• REQUISITOS DA TAREFA
Retome o texto sobre a escritora Luísa Mercedes Levinson e continue-o a partir da última frase apresentada.

• TRECHO DO TEXTO
+ + +
Fundador de Navegos homenageia a memória de escritora argentina que foi sua amiga e registra um episódio pouco conhecido de sua biografia.

*Franklin Jorge

Disse Voltaire que todos os gêneros são bons, exceto o enfadonho. Assim, não fazia distinção entre a prosa e o verso, entre o lírico e o dramático, como a antecipar, em alguns séculos, o que me disse certa vez a argentina Luísa Mercedes Levinson (1914-1986), sem dúvida uma das grandes escritoras de sua geração e do nosso tempo.

Autora de uma obra pletórica que foge ao lugar-comum, praticou ela própria todos os gêneros, exceto o enfadonho. Em seus escritos tudo é surpresa e novidade, a começar pela forma como os escrevia, deitada em sua grande cama, cercada por seus oito gatos que a encantavam e divertiam. Colette, por sua vez, tinha 40 gatos em seu apartamento parisiense. Razão pela qual nunca se entediavam nem se aborreciam.

Seu último livro publicado em vida, El ultimo zelofonte, parece-me o singular divertissement de uma autora espirituosa e erudita. Pequena novela que me faz lembrar Sonho de uma noite verão, pois nem Shakespeare nem ela, nas obras a pouco citadas, não se enquadram em nenhum gênero, mas dão a medida do talento de quem os imaginou e escreveu. Versa sua ficção sobre um velho antropólogo, o único argentino a obter o Prêmio Nobel, por ter descoberto em algum país asiático o último exemplar de um animal mítico que sugere o unicórnio, o Zelofonte, que tem o dom de espalhar a paz . Chamam-no, a sua personagem, pelas costas, por pura galhofa, de “o velho dos ossos”, por sua longevidade e especialidade cientifica – a antropologia.
+ + +
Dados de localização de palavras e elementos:
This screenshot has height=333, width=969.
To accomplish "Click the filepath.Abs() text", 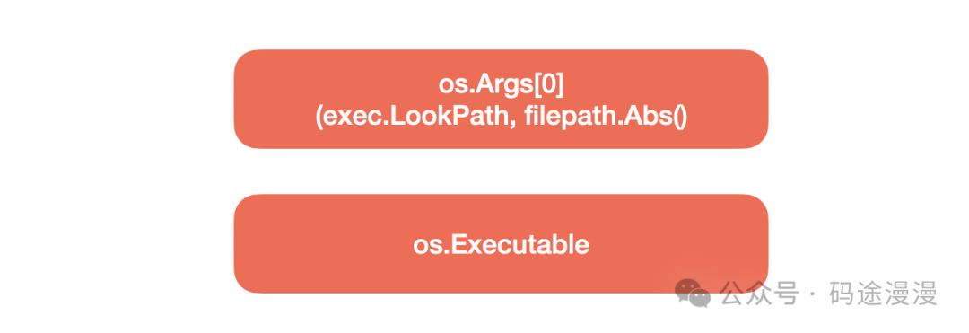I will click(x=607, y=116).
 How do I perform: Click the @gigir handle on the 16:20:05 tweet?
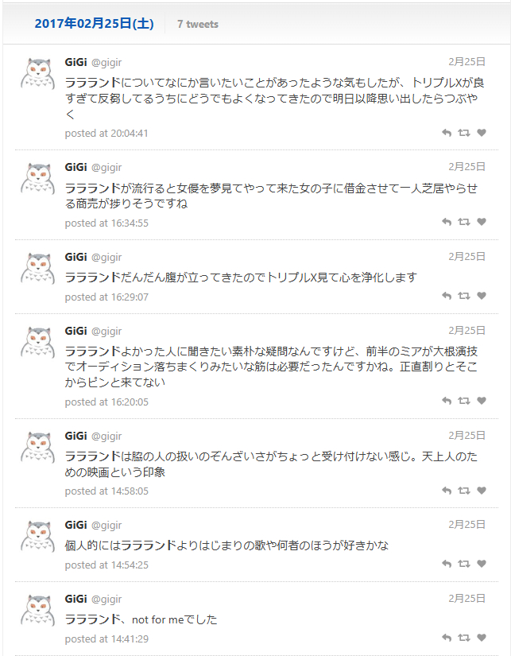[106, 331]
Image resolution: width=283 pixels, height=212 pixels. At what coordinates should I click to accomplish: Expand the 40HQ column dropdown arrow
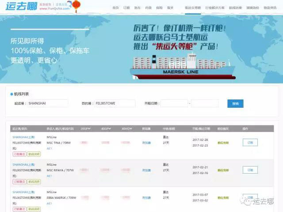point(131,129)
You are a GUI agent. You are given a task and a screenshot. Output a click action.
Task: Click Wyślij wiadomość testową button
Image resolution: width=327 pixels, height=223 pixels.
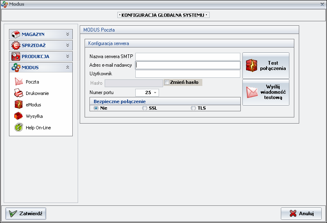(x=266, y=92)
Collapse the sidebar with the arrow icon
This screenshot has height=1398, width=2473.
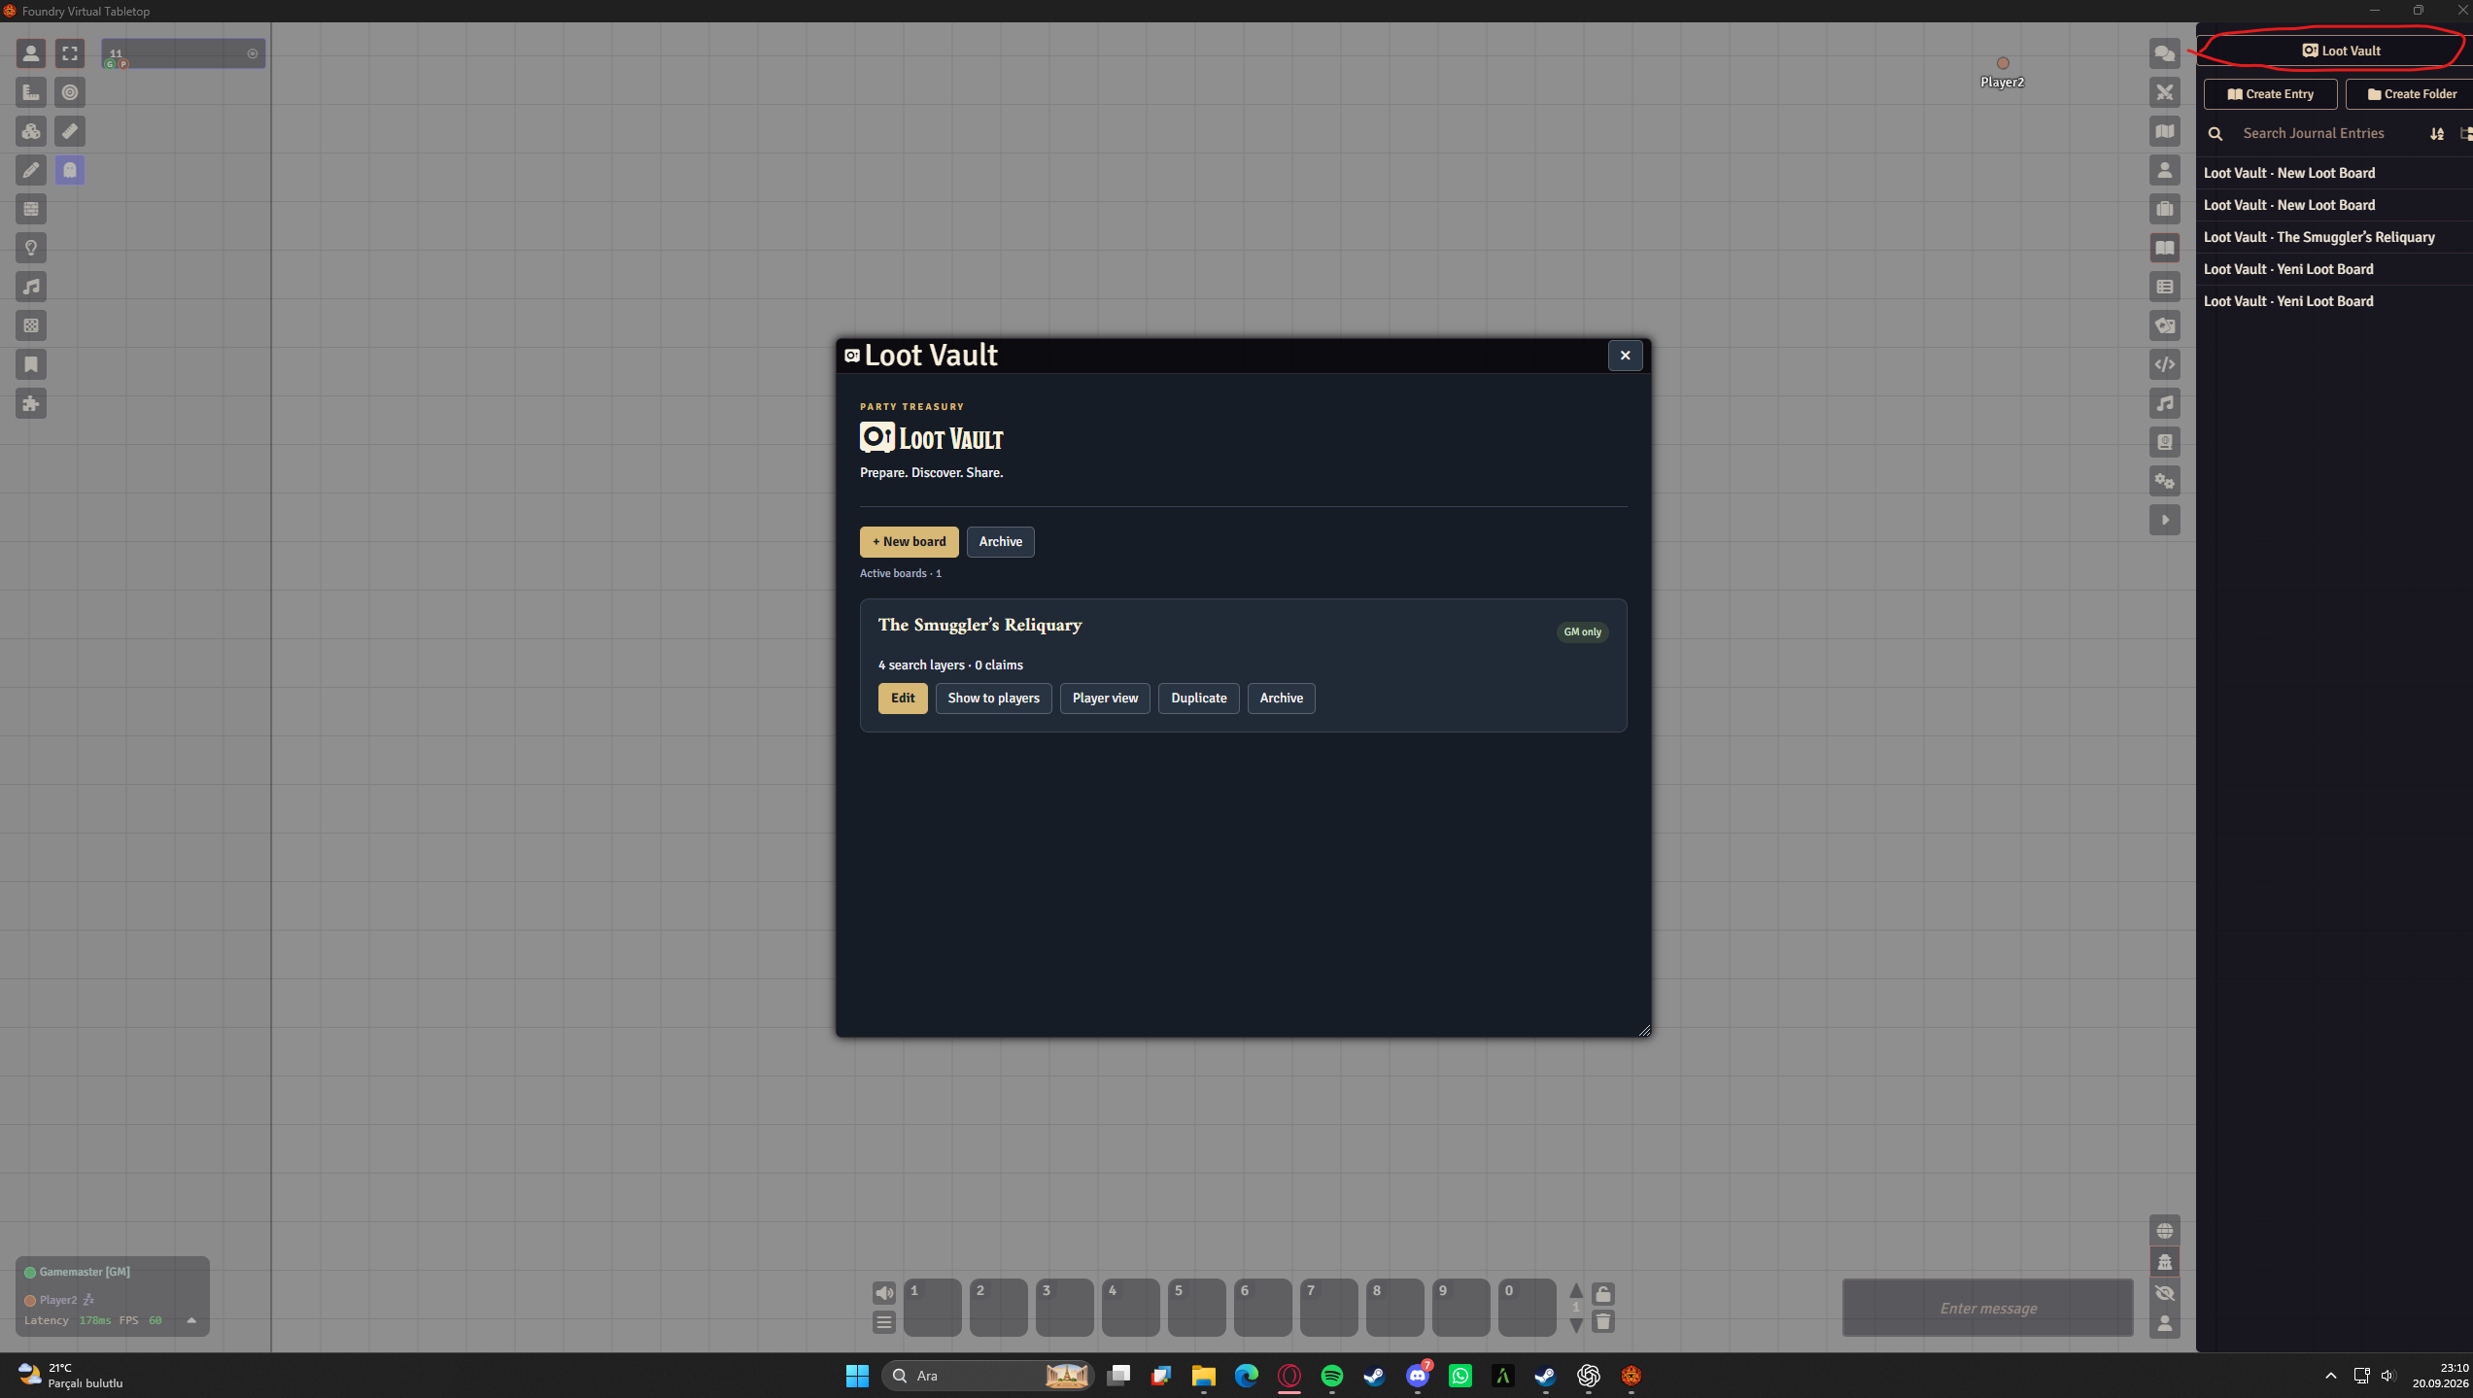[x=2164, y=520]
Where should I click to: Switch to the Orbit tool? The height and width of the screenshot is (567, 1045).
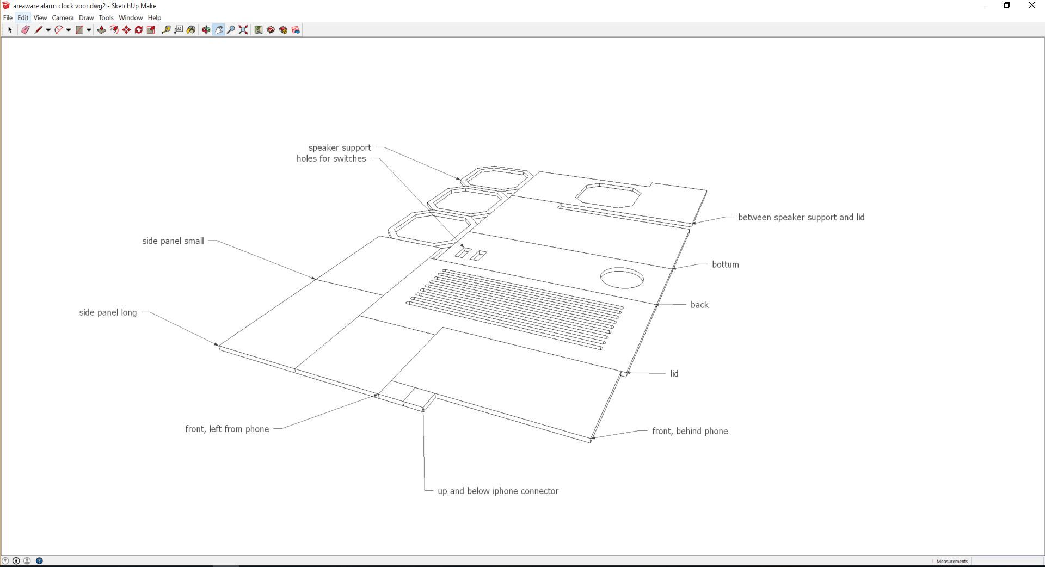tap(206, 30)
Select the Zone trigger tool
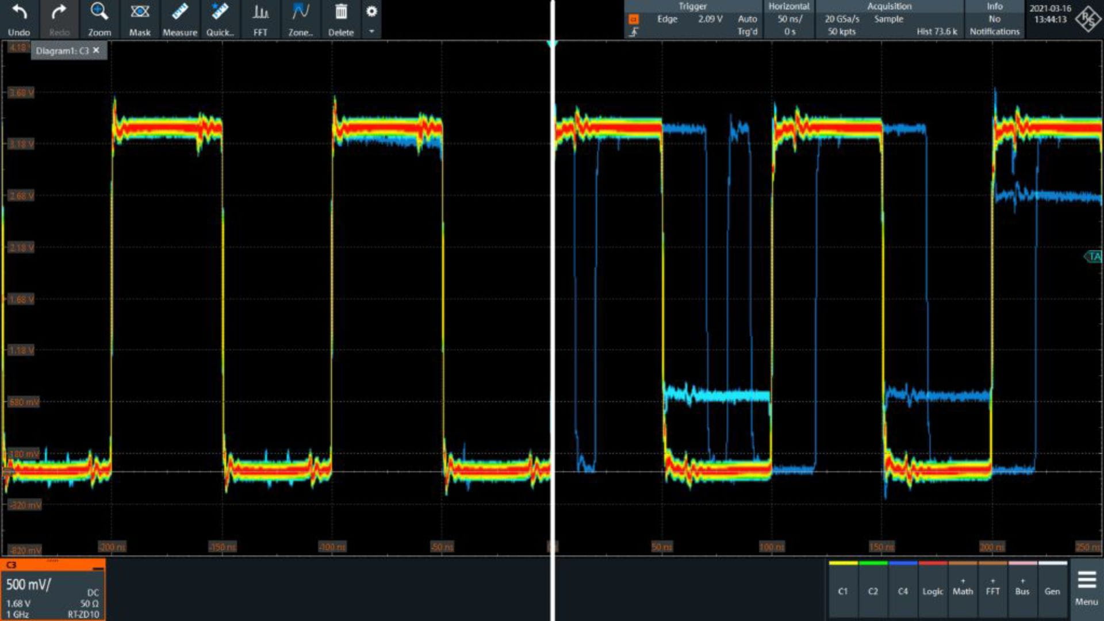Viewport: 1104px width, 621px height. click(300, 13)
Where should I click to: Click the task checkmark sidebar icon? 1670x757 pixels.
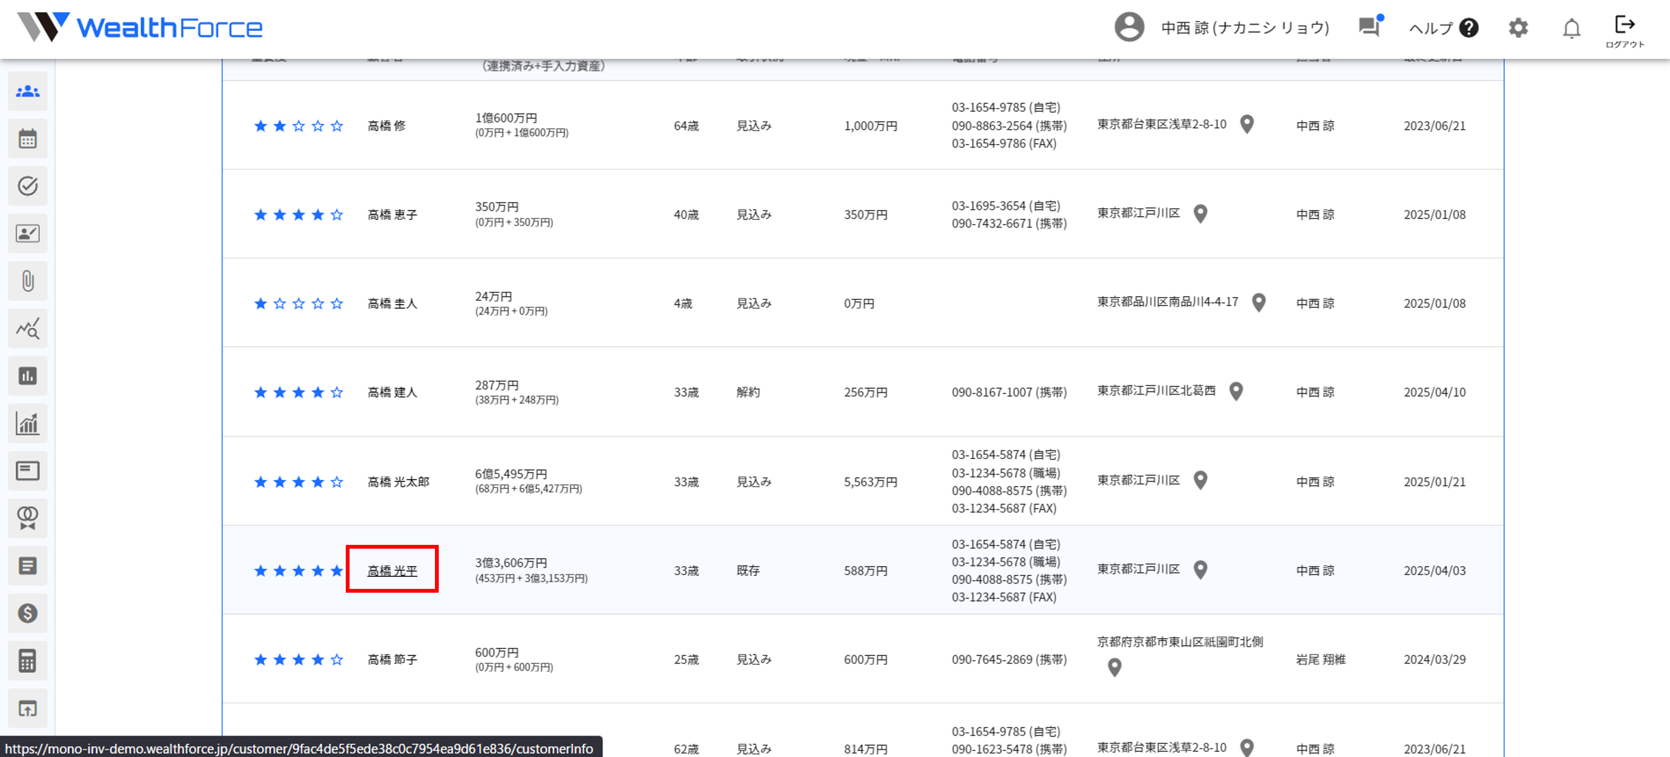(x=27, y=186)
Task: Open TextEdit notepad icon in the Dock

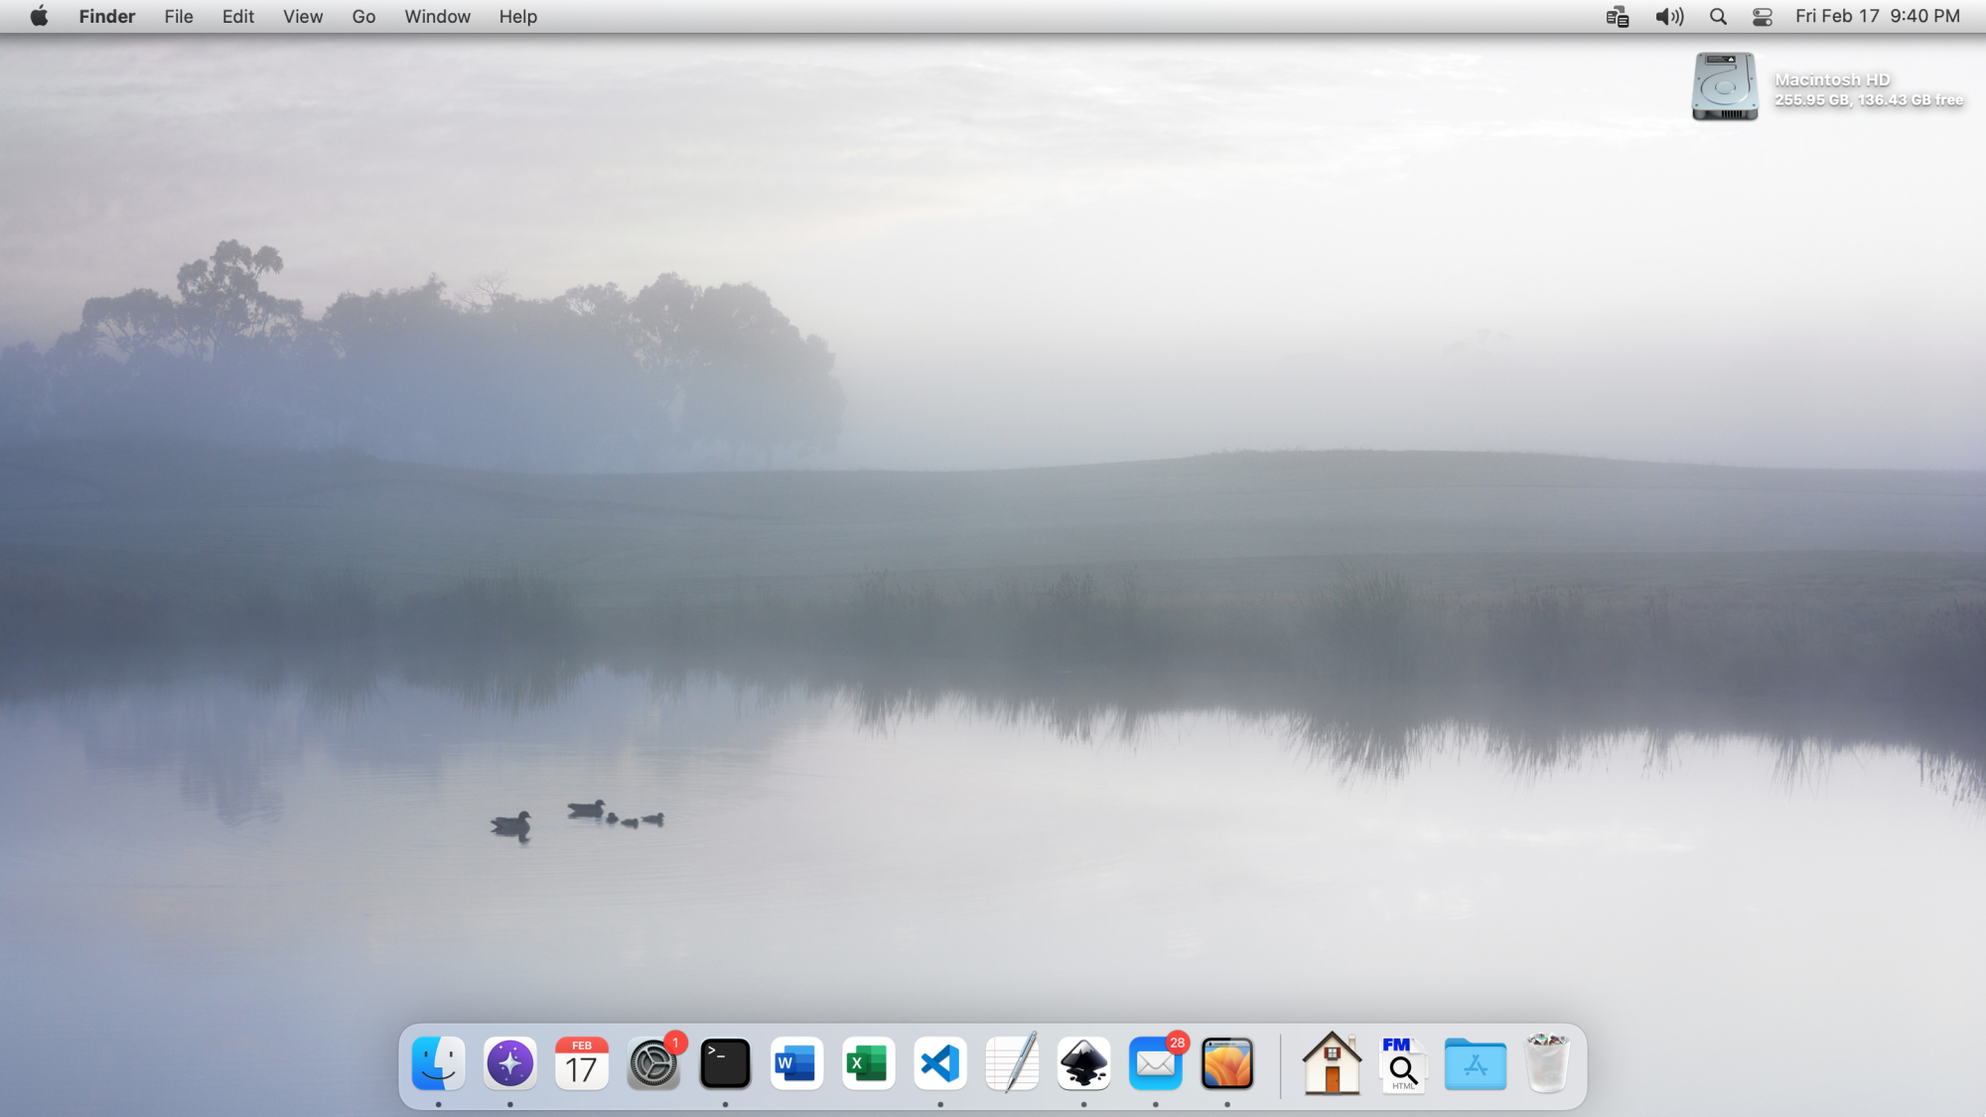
+ + +
• RESULTADO DA TAREFA
Li-o e o reli em uma única noite, como que hipnotizado por sua maneira de narrar de maneira fluente uma não-história. Voltei a rele-lo outras inúmeras vezes e ainda o guardo comigo, inclusive pelo autógrafo que a autora teve a bondade de escrever para quem ela costumava chamar de seu “amigo brasileiro”, ou Georgi, ou ainda Georgie, um dos poucos escritores dos quais gostava, dizia; preferia os artistas plásticos aos escritores, por serem menos solenes e mais boêmios. Ao lança-lo, teve o seu nome apoiado pela Sociedade de Homens de Letras de Paris, para o Prêmio Nobel de Literatura, mas ela morreu em consequência de uma queda, após receber a noticia de que seu nome fora formalmente apresentado para concorrer à cobiçada láurea.

Sempre me agrada  escrever sobre Lisa Mercedes, como nós, seus amigos, a chamávamos. Sinto como que uma espécie de felicidade à simples enunciação, falada ou escrita, de seu nome, por me fazer lembrar de sua obra personalíssima e pela lembrança que guardo de suas memórias misteriosas, algumas das quais transpostas para  seus livros sob a forma de crônica e novelas como da vez em que, passeando por uma praça de Buenos Ayres na companhia de uma amiga aproximou-se de um rapaz que, concentradamente, desenhava com um livro aberto sobre o banco em que trabalhava. Era um livro de Levinson que inspirava seus desenhos. Essas coisas lhe aconteciam com frequência, como fazer amizade com pessoas mortas.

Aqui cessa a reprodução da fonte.